January 15, 2010

Religion News Roundup (January 15 2010)

Hello readers,

Here's what's been going on in religion recently:

  • The writing of the Bible may have started a lot earlier than scholars previously thought. (Haaretz)
  • The Pew Forum on Religion and Public Life has recently been full of useful statistics about beliefs and attitudes in the U.S. 16.1% of US adults identify as "unaffiliated." Does this mean a lot of agnostics/atheists, or that a significant number of people are fed up with religious organizations?
  • Also worth seeing: How religious is your state? (Pew) and the increasingly common mixture of faiths (Pew).
  • The recent battle over gay marriage here in D.C. (my hometown) has been leaving many questioning whether the Catholic Church is too influential, or at least, trying to be. Now, a Washington Post guest columnist is asking the same question over a different topic: the healthcare debate. (WaPo).
Have a great Martin Luther King Day weekend!

January 8, 2010

Seeking Interfaith Understanding

Quick Housekeeping Note: I'm back and blogging it up again in 2010, so happy new year. With my current work schedule it's just to hard to keep doing the daily religion news summary, but I will make an effort to have at least one news summary a week from now on, as well as more regular in-depth commentary about religion stories I'm finding interesting. Now back to our regularly scheduled programming...
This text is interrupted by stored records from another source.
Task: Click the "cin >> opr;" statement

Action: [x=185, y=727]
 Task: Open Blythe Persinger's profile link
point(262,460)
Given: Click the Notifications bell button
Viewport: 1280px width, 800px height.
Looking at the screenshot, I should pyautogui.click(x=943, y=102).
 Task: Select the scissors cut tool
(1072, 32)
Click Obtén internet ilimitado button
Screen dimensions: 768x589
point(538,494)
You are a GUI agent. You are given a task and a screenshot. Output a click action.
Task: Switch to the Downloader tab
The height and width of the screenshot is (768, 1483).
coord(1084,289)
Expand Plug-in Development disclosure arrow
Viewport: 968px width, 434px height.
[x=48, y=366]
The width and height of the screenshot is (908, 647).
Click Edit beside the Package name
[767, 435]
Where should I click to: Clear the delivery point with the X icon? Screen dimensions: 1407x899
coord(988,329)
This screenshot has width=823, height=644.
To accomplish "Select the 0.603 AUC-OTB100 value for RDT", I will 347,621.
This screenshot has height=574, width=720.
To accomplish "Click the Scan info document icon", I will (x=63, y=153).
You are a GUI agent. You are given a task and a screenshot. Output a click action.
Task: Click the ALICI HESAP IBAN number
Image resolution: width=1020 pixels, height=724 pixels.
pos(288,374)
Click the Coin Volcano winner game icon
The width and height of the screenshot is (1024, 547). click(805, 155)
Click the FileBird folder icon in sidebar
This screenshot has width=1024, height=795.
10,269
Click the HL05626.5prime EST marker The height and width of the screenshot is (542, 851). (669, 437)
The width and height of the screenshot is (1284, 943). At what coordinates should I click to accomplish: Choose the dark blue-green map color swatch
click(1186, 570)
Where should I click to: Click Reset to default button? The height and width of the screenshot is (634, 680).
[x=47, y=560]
There's a piece online from TIME right now about Malaysia's High Court ruling that the word Allah is not exclusive to Muslims. This allows Christian (and presumably other faiths) to publish the word in their newsletters, and claim that Allah is their god as well, apparently a controversial statement because of the country's religious/ethnic makeup.
Some 60% of Malaysia's 28 million people are Malay Muslim, while the rest are ethnic Chinese, Indians and indigenous tribes, practicing various faiths including Buddhism, Christianity, Hinduism and animism. Among Christians, the majority Catholics number about 650,000, or 3% of the population.
I know little about the Malay language but the Catholic Church in Malaysia has apparently been using Allah in its Bibles and otherwise for a long while, and in a court case in 2008 cited pre-Islamic use of the term.

But the point missed here by many parties seems to be that as Abrahamic faiths, there is a common god, regardless of names. As the latter part of the TIME article describes, the fact that the Muslim community is so strongly opposed is one of a series of worrying incidents of intolerance in Malaysia. It seems, to me, a missed opportunity for understanding and dialogue.